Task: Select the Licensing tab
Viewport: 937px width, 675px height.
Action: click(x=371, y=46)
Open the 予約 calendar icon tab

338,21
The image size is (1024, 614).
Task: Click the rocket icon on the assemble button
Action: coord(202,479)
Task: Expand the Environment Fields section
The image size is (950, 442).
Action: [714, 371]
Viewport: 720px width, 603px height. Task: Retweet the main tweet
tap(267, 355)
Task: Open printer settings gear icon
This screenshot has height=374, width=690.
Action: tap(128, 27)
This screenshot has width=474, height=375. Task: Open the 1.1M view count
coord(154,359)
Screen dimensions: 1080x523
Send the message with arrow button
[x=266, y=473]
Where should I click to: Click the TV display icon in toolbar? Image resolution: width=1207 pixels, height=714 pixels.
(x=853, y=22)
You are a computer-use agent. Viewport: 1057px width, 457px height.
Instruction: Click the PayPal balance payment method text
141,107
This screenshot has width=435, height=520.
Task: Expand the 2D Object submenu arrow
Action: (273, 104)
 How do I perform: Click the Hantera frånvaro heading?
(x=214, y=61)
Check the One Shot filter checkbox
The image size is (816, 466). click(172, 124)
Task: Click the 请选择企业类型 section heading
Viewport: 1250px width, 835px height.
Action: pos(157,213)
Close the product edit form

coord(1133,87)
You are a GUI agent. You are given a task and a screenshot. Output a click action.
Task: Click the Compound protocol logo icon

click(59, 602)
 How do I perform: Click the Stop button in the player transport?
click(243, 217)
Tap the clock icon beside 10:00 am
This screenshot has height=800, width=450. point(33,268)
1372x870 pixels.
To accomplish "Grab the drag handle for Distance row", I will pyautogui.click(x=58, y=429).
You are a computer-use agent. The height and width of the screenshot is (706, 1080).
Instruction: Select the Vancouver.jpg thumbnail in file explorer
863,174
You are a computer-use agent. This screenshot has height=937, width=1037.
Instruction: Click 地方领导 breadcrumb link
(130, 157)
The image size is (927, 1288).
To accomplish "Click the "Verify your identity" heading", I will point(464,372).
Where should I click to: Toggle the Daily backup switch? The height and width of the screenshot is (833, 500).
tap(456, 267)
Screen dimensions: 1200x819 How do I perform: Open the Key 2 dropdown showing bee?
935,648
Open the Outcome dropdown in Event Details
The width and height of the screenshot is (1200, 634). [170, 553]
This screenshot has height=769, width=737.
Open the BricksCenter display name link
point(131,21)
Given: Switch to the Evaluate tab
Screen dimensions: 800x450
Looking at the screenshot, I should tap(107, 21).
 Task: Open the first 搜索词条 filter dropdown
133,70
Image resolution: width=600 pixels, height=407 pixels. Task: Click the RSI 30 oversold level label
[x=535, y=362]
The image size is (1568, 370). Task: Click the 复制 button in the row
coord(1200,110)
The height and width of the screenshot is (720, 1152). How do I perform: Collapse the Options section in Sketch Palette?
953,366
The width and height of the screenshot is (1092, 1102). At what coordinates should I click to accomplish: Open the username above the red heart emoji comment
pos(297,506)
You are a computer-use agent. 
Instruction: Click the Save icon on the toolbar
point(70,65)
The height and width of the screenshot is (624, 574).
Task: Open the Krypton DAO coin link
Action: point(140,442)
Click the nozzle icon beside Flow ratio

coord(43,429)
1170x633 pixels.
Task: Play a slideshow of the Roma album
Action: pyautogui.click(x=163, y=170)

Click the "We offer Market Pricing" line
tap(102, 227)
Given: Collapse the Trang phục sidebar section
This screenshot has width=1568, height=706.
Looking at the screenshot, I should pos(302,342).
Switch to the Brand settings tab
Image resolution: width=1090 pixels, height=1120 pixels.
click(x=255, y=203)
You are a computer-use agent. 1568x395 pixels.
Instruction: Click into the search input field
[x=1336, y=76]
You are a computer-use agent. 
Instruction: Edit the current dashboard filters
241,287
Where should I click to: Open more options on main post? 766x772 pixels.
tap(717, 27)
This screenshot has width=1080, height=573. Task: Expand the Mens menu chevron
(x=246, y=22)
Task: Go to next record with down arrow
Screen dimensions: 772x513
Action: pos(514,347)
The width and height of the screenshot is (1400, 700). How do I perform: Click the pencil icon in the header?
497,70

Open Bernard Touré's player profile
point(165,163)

·····

Each line that includes the string "computer" should be copied from the data.

You are a computer-use agent. Viewport: 1057px width, 457px height.
You are a computer-use agent. The height and width of the screenshot is (706, 1080).
You are a computer-use agent. This screenshot has height=937, width=1037.
You are a computer-use agent. 
You are a computer-use agent. 1568x395 pixels.
You are a computer-use agent. 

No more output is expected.